Truth 20/20: An Online Conference

Truth 20/20
July 27 – August 6, 2020
View conference program

About the conference

Truth 20/20 brings together a community of scholars united by an interest in understanding truth. The year 2020 is unlike any in recent memory. We face the novel coronavirus pandemic as well as an ongoing pandemic of misinformation driven by political propaganda, fake news, personalized social media, and the politicization of basic facts. As the coronavirus pandemic has spread across the globe, we have been forced to reinvent and reimagine how we interact with one another. Nowhere is this more perspicuous than in scholarly pursuits.

The coronavirus may have denied us the opportunity to meet face-to-face, but the advent of online synchronous meetings and events has created an opportunity both to meet in a responsible, socially-distanced manner and to expand the scope of the project, making it more accessible, available, and inclusive. Therefore, we have invited scholars at all career stages to present at a virtual meeting that highlights recent work on the nature and value of truth. The conference is free, and, since sessions will be held online, it will be open to anyone interested in philosophical debates about truth. We sincerely hope that established scholars, a broad range of students, and the interested public will attend.
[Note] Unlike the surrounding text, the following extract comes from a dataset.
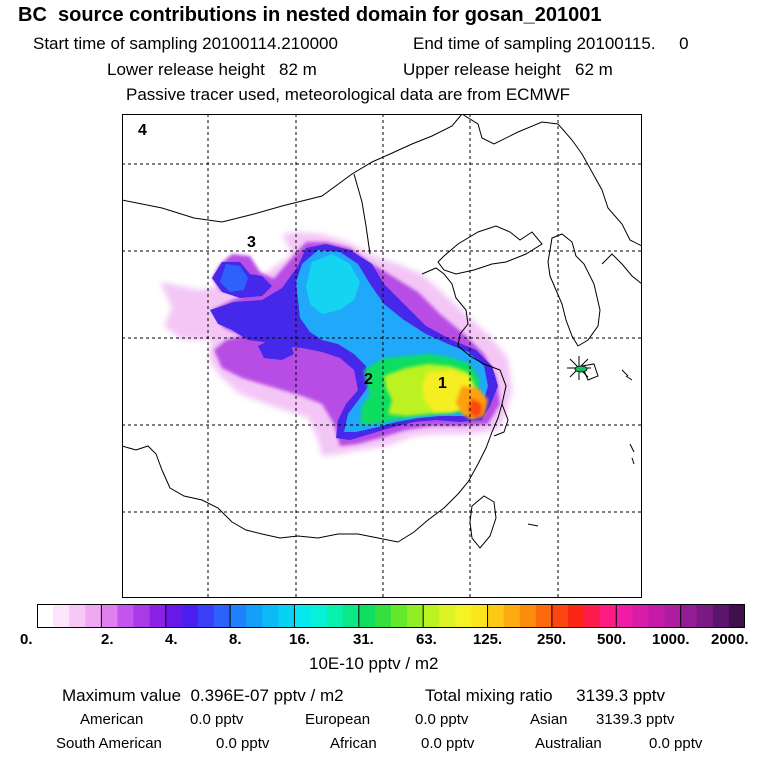  What do you see at coordinates (338, 720) in the screenshot?
I see `european-label: European` at bounding box center [338, 720].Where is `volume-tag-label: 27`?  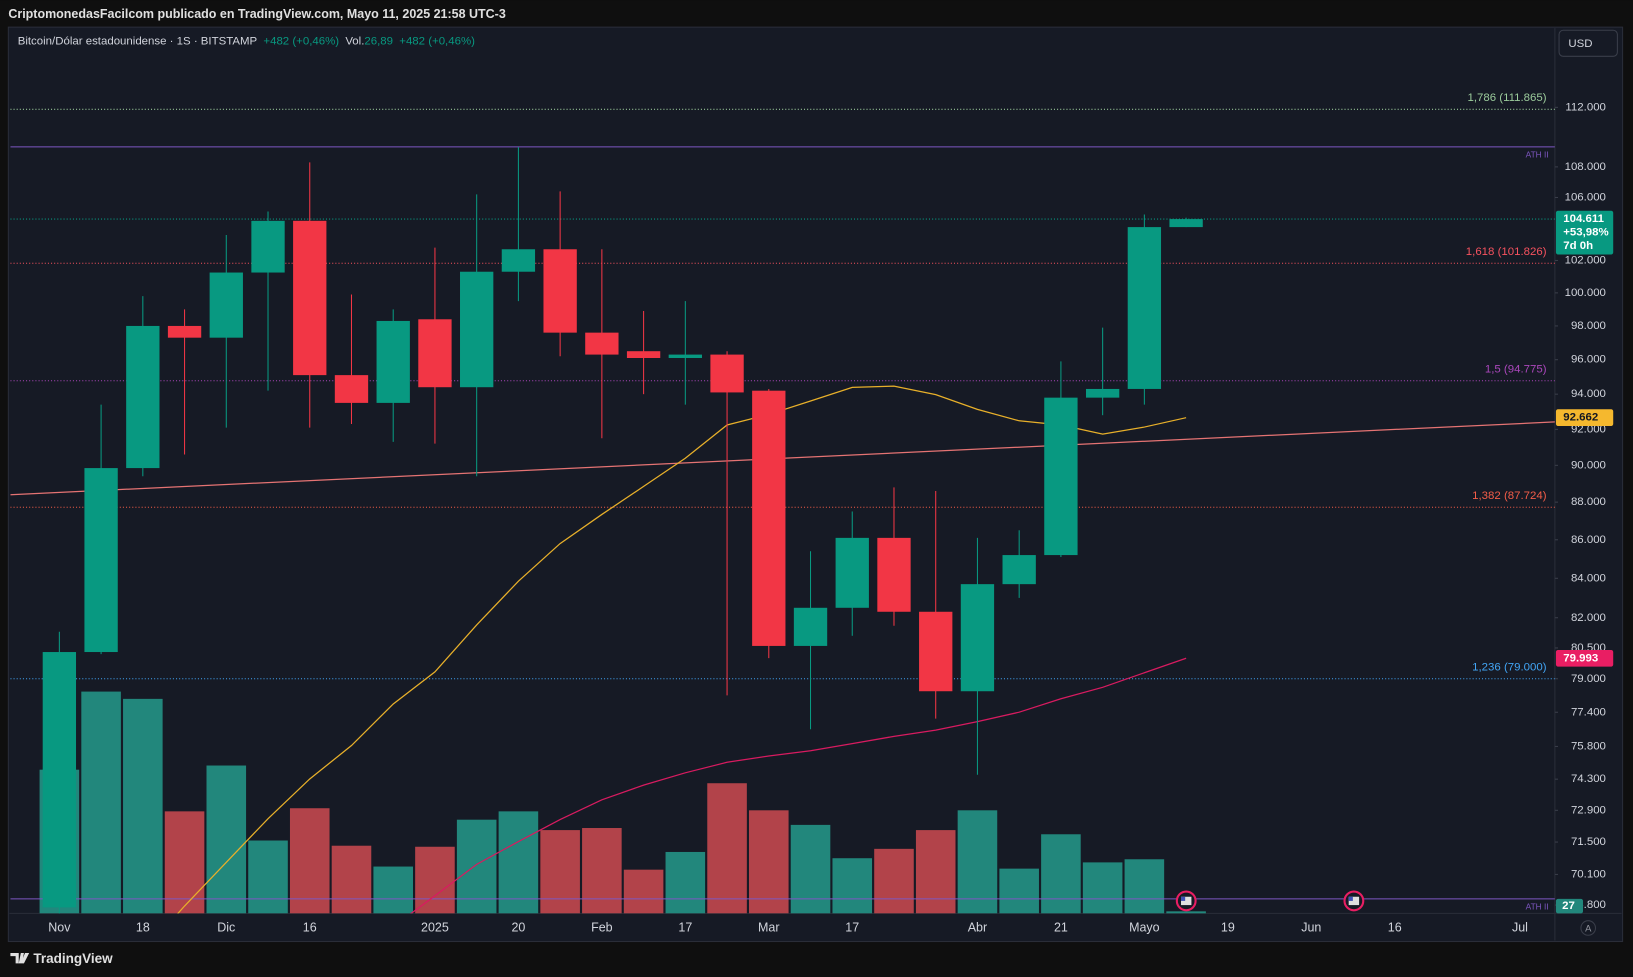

Regrettably, because of the quick onset of the coronavirus pandemic, Truth 20/20 was unable to make an open call for papers and was obliged to invite scholars to present their research in an online forum.

 


Topic of the conference

Truth. Curators of the conference were forming a working research group on truth when the coronavirus pandemic began to spread, and the idea dawned on them that they should organise a virtual conference for summer 2020. After all, it has been a few years since a congress or international conference on truth has been convened.

Why people may be interested to attend… virtually

With the spread of the coronavirus, fewer and fewer institutions are likely to grant financial support for academic staff and students to travel domestically or internationally because of the high risk of contracting the virus. Moreover, northern hemisphere summers have traditionally been a time for academic staff and students to attend conferences because of the teaching recess. For these reasons, we have decided to organise a conference to satisfy the desire of scholars who have been left stranded sheltering in place because of the coronavirus pandemic.

From Truth 20/20 to VICTR

Truth 20/20 is just the beginning. The event serves to launch a regular series of meetings under the banner of the Virtual International Consortium for Truth Research (“VICTR”). However, VICTR will operate differently. We endeavour for VICTR:

  1. To give early-career researchers a platform in which they may share work with others who have similar, overlapping interests;

  2. To foster an environment that facilitates critical but constructive feedback for presenters; and perhaps most importantly;

  3. To promote greater gender and ethnic diversity in a core area of philosophical research.

VICTR will not restrict contributions to the nature of truth. Curators would like for the working group not to be siloed and certainly want to avoid the creation of yet another echo chamber. Because of this, we conceive of scholarship on truth very broadly to include: the nature of truth; truthlikeness and verisimilitude; truthfulness; trustworthiness; honesty; propaganda; politics and political truth; and post-truth and alternative facts.

Truth 20/20 and the Future of Truth

Philosophers have become increasingly aware of how understanding the nature of truth requires appreciating its role in our thought, our language, our society, and our own lives. Modern technology has broken down barriers that once prevented access to information, but the darker side of this change is well-known. It has delivered a flood of misinformation, disinformation, bald-faced lies, and falsehoods to an underprepared general public. Often unwittingly, we have replaced old barriers with new ones by confining ourselves to echo chambers of opinion and epistemic bubbles of shared tribal convictions.

Truth 20/20 includes not only cutting-edge contemporary philosophical work on what it means for something to be “true,” but also historical reflection on how philosophical thinking about truth has developed over the past one hundred years or so. It connects with the Future of Truth project’s mission to investigate “what truth is now and if, and how, it will matter in the future.” The connection is precisely what one would expect from scholarship in the humanities: engagement with big questions about human life that have affected us in the past, concern us now, and will be confronted in the future. Such engagement includes considering and appreciating these questions from diverse, historical perspectives while aiming to improve our approach to perennial philosophical questions.

Asynchrony and Accessibility

We aim for the presentations to be accessible to everyone. An online conference with participants in widely dispersed time zones makes it desirable to incorporate asynchronous communication. We hope presenters will agree to have their talks recorded and made available for a limited time online. We also hope they will participate in the online discussion of their talks for a week or so after the conference. Further, when the talks are made available online, they will be closed-captioned.